→ **Stored items**
===============
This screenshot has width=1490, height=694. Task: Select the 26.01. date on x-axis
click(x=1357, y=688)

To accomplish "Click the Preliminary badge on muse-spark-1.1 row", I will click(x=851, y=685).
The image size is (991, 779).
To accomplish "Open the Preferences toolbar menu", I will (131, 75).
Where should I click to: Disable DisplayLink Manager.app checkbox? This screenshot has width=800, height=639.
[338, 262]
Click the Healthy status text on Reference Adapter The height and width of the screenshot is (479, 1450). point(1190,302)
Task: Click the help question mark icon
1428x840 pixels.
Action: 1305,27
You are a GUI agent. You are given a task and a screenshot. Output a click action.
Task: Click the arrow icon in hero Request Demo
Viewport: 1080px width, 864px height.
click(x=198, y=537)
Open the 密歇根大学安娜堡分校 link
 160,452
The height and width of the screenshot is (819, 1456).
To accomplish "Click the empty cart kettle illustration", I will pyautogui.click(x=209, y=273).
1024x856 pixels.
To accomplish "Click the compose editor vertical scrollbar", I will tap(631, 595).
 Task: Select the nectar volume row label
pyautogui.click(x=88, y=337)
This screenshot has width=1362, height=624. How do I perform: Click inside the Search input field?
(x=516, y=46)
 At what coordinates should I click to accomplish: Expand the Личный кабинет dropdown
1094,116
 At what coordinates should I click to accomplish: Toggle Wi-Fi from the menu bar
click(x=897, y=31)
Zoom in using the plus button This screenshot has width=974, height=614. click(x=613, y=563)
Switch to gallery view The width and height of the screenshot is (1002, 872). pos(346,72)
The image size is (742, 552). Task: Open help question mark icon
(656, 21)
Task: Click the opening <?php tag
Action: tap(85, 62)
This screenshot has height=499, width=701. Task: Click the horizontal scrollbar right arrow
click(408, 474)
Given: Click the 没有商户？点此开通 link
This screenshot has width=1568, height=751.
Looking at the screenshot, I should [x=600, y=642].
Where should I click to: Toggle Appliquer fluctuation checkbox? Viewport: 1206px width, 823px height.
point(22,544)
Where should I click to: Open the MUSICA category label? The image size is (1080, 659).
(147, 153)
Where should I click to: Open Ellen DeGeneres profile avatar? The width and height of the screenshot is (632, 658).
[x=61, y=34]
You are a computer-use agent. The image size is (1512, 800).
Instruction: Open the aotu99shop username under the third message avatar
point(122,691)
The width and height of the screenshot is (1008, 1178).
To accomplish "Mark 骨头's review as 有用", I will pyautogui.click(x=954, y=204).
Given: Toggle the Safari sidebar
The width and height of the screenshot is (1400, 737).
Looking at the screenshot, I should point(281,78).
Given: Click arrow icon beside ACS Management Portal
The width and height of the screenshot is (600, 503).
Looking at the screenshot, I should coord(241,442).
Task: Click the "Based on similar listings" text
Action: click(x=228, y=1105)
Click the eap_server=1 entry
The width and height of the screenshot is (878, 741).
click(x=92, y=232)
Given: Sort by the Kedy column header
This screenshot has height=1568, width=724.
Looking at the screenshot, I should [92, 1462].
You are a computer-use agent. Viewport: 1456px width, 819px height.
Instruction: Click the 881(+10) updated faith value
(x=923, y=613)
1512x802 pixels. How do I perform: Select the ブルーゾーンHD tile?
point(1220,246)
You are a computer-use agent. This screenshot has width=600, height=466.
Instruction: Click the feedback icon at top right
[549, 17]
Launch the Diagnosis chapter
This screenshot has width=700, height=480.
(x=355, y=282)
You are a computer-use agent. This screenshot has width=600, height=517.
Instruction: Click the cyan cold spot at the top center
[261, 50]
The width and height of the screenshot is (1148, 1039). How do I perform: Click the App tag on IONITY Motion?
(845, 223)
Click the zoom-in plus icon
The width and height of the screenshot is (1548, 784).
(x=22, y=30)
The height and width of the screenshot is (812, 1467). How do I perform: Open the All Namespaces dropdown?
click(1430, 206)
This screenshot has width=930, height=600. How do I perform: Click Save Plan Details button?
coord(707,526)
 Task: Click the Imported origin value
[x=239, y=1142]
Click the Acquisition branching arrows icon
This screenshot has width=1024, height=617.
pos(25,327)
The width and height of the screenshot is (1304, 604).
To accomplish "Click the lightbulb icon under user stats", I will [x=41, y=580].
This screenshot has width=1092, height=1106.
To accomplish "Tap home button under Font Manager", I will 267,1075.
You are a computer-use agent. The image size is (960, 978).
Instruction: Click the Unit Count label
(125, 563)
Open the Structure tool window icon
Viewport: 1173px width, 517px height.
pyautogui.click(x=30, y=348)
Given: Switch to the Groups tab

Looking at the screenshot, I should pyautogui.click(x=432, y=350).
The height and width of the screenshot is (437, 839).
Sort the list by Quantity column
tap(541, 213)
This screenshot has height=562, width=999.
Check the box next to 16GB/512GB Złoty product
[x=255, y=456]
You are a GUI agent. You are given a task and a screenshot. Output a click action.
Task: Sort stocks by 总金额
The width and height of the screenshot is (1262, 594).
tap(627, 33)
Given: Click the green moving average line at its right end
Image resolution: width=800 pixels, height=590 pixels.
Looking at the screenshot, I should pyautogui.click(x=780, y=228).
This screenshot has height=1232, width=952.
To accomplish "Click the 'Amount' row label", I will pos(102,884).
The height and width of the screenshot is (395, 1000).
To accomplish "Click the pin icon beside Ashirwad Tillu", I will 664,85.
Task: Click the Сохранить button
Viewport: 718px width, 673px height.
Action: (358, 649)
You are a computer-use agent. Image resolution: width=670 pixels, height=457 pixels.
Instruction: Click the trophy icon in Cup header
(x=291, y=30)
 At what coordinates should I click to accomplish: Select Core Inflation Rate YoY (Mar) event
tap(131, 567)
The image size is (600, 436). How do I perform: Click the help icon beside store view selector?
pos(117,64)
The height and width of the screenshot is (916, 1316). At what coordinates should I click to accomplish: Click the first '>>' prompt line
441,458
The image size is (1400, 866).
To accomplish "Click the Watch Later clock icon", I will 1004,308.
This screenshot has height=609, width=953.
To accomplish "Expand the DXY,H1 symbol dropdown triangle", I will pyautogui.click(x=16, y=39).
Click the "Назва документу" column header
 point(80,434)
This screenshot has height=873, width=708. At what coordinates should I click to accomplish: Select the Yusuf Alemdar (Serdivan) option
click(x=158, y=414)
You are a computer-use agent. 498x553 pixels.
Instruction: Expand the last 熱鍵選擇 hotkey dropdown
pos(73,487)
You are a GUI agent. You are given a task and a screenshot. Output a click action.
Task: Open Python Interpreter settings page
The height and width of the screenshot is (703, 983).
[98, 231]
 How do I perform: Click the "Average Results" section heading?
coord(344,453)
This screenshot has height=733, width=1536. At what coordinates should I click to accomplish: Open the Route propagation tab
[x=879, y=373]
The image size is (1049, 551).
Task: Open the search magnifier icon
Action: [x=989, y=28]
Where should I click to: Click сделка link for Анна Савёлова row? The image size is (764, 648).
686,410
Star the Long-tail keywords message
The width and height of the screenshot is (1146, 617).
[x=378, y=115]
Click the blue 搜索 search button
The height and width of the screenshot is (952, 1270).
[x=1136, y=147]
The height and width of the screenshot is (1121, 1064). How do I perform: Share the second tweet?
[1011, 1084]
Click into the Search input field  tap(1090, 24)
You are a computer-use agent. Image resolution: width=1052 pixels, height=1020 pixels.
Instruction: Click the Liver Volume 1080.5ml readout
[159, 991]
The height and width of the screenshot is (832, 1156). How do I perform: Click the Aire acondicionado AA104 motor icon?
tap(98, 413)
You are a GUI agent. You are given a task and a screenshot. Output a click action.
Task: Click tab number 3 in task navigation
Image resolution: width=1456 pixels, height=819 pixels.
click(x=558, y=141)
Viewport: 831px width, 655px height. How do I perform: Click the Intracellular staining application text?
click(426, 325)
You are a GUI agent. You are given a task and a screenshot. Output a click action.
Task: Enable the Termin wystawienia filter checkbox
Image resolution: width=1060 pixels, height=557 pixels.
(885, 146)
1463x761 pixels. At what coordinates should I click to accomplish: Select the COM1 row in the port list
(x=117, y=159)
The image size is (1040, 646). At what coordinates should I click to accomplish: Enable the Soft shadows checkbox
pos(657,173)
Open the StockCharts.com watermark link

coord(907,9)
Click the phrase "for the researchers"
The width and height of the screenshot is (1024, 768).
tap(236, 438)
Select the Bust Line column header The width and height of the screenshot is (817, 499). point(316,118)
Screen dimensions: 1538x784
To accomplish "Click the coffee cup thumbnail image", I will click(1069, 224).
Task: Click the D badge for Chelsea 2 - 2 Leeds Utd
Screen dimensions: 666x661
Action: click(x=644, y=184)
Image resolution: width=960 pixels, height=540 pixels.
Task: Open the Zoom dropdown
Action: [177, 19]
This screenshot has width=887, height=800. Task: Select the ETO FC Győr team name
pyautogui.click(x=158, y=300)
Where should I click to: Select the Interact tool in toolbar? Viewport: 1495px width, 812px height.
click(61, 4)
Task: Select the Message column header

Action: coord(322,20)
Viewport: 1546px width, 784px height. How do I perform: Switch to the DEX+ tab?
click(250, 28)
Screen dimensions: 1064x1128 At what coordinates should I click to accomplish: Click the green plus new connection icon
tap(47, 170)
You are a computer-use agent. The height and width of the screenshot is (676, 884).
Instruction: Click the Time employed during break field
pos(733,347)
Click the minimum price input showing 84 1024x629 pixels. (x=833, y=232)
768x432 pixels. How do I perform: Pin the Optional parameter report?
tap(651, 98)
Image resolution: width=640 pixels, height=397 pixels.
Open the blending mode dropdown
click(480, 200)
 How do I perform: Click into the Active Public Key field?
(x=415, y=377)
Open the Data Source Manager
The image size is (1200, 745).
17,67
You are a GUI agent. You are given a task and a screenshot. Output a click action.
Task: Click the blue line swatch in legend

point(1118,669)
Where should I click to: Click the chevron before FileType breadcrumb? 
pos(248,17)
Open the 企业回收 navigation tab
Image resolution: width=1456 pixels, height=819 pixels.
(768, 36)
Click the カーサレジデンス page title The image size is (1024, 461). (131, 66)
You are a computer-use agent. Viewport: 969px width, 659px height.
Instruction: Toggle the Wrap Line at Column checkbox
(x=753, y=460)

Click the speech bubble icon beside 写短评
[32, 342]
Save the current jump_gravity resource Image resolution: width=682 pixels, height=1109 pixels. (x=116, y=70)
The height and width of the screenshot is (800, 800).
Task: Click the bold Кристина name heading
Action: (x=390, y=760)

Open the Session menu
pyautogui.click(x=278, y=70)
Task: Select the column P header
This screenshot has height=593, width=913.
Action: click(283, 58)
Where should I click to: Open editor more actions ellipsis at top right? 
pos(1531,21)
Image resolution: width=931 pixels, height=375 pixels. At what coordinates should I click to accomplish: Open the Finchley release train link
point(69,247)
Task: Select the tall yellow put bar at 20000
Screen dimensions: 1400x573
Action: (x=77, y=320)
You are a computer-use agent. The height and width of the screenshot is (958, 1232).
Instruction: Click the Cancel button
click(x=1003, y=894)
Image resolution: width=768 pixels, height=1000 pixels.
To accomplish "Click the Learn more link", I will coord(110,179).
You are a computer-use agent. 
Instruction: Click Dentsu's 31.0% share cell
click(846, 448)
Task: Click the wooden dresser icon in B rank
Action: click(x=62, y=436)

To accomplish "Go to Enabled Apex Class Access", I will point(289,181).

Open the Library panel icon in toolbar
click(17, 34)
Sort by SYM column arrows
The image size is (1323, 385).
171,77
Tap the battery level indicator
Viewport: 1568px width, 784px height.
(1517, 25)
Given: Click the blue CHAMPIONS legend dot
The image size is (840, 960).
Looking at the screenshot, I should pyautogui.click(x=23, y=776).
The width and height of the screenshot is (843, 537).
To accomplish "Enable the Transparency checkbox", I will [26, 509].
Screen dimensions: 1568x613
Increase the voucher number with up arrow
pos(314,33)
===============
→ **TASK ITEM**
In the records above, find the lines containing "computer" and copy them.

→ **EXERCISE SOLUTION**
You are a computer-use agent. The image size is (1512, 800).
You are a computer-use agent. Viewport: 1456px width, 819px height.
You are a computer-use agent. This screenshot has width=600, height=466.
You are a computer-use agent. This screenshot has width=600, height=517.
You are a computer-use agent. The image size is (960, 978).
You are a computer-use agent. Image resolution: width=670 pixels, height=457 pixels.
You are a computer-use agent. 498x553 pixels.
You are a computer-use agent. Image resolution: width=1052 pixels, height=1020 pixels.
You are a computer-use agent. The height and width of the screenshot is (676, 884).
You are a computer-use agent. Viewport: 969px width, 659px height.
You are a computer-use agent. The height and width of the screenshot is (958, 1232).
You are a computer-use agent. 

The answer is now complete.